(EXERCISE): Reproduce every record below word for word, leaving out the pictures.

(SUPPLIED INFORMATION):

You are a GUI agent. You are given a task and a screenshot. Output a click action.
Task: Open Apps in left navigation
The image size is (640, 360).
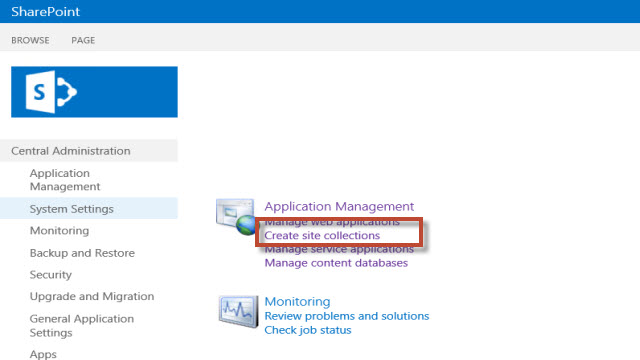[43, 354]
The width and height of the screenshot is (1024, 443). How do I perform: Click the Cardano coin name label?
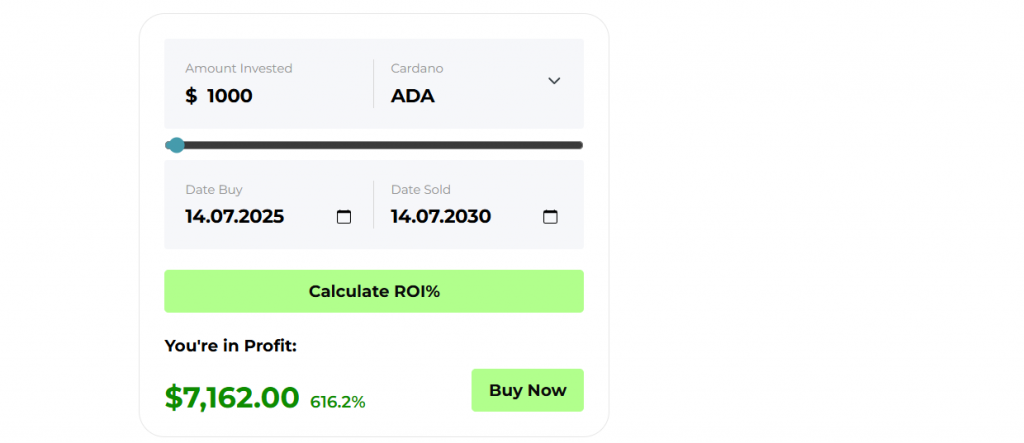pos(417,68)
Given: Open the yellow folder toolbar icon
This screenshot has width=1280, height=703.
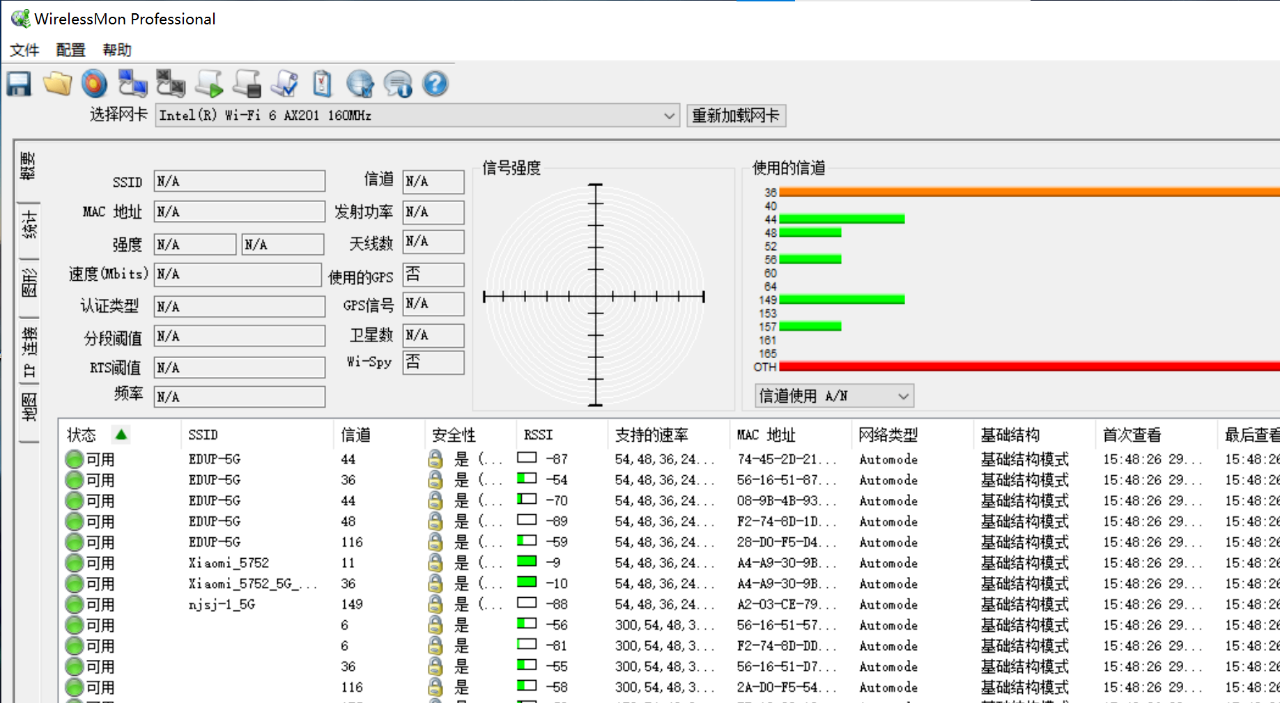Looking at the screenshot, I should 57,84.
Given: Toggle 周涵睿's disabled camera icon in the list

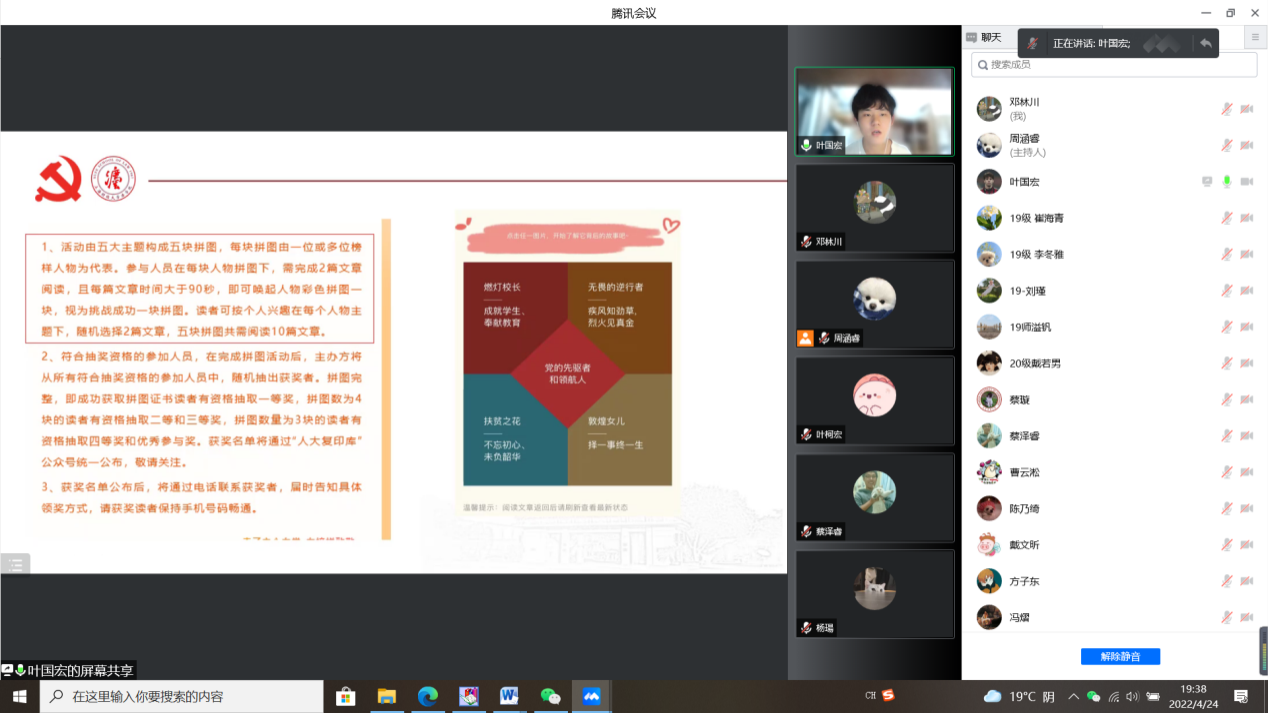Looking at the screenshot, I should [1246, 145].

(RESPONSE FOR THIS EXERCISE):
You are a GUI agent. You are given a task and a screenshot. Output a click action.
Task: Open Apps in left navigation
The image size is (640, 360).
[43, 354]
The width and height of the screenshot is (1024, 443). How do I perform: Click the Cardano coin name label?
pos(417,68)
Given: Open the yellow folder toolbar icon
This screenshot has width=1280, height=703.
Looking at the screenshot, I should 57,84.
Given: Toggle 周涵睿's disabled camera icon in the list

Looking at the screenshot, I should [1246, 145].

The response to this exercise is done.